### PROBLEM REQUIREMENTS
How many of the lines in the material below contain the word "target"? Give the number alone.

### SUPPLIED DATA
*** Block opens ***
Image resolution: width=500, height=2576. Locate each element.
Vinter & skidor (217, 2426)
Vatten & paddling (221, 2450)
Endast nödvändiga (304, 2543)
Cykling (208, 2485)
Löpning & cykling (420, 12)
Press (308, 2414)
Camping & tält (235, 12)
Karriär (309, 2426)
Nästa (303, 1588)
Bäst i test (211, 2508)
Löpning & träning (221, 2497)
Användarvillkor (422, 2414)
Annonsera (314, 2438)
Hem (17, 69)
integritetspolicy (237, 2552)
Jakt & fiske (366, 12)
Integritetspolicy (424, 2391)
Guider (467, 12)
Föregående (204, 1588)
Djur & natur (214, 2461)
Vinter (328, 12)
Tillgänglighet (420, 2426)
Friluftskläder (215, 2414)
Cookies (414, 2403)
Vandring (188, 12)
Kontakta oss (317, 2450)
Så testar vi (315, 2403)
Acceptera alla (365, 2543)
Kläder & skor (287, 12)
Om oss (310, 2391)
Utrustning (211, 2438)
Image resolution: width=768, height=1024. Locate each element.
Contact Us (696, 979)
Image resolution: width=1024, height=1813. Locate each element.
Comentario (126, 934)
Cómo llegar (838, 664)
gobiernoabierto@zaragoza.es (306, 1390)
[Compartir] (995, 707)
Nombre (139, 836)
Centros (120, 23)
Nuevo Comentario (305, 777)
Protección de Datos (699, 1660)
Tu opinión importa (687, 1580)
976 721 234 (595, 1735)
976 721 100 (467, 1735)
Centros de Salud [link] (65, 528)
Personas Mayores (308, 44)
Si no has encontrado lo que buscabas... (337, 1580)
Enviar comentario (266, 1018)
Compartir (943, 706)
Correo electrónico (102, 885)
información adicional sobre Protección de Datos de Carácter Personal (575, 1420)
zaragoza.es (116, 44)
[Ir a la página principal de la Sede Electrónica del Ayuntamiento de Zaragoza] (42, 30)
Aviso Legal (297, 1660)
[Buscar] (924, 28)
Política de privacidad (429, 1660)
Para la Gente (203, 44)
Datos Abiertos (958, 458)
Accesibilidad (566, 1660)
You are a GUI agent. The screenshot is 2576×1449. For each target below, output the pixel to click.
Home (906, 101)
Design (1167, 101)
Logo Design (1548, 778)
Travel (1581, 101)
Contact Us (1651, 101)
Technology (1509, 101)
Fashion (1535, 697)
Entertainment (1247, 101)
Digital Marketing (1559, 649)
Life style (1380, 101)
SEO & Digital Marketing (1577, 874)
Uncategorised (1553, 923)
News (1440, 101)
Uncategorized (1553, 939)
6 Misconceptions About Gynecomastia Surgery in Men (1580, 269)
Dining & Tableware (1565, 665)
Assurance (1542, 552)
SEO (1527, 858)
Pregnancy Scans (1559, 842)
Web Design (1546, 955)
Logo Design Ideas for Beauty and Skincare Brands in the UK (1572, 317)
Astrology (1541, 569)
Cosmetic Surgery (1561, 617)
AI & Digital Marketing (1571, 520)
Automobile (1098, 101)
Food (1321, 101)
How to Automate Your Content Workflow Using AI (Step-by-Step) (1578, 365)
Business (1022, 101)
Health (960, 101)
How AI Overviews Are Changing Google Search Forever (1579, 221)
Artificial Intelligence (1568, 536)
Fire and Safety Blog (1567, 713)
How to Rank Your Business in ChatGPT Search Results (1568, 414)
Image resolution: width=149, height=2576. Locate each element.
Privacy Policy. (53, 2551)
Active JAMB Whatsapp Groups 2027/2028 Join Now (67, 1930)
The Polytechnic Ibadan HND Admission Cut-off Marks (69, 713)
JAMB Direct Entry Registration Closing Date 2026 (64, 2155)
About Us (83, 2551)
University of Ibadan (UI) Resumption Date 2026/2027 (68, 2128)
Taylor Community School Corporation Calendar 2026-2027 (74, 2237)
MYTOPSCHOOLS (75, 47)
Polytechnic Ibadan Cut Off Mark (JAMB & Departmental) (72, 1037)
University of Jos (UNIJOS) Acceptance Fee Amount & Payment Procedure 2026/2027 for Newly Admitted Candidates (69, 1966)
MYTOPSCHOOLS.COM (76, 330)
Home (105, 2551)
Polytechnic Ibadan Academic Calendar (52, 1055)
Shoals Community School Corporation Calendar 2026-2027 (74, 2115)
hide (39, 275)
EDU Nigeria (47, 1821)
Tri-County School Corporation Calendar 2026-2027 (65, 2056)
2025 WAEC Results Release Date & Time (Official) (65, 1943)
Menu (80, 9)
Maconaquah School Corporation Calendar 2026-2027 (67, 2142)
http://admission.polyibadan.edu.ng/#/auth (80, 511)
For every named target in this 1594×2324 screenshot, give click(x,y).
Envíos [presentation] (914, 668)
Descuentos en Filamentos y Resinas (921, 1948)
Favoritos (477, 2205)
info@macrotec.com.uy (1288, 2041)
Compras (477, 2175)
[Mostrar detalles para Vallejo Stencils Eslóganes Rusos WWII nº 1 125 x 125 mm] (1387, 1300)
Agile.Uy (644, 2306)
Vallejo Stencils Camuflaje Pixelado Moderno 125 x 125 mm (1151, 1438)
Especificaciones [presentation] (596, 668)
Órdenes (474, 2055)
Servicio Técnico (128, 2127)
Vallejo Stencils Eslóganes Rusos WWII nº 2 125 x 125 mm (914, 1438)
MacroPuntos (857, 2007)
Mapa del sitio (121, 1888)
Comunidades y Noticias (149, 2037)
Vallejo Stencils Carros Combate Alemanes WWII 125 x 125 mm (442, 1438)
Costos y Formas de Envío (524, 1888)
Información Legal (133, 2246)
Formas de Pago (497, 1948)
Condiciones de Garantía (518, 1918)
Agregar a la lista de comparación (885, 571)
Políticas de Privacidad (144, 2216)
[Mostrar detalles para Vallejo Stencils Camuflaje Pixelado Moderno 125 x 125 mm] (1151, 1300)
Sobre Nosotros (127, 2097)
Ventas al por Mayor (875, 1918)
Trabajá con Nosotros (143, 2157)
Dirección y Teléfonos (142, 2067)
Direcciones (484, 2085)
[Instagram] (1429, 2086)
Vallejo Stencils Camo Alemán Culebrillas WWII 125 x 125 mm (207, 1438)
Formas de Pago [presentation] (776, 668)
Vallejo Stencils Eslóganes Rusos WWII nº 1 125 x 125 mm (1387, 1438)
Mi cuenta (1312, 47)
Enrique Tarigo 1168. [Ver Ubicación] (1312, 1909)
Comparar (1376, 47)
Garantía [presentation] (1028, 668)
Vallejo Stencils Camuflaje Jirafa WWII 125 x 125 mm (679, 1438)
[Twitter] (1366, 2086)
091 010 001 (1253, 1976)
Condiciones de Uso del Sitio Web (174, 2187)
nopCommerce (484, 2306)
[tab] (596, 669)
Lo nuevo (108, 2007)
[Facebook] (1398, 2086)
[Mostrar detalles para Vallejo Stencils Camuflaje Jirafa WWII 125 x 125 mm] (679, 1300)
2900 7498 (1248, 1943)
*** Block closes ***
### RESPONSE
2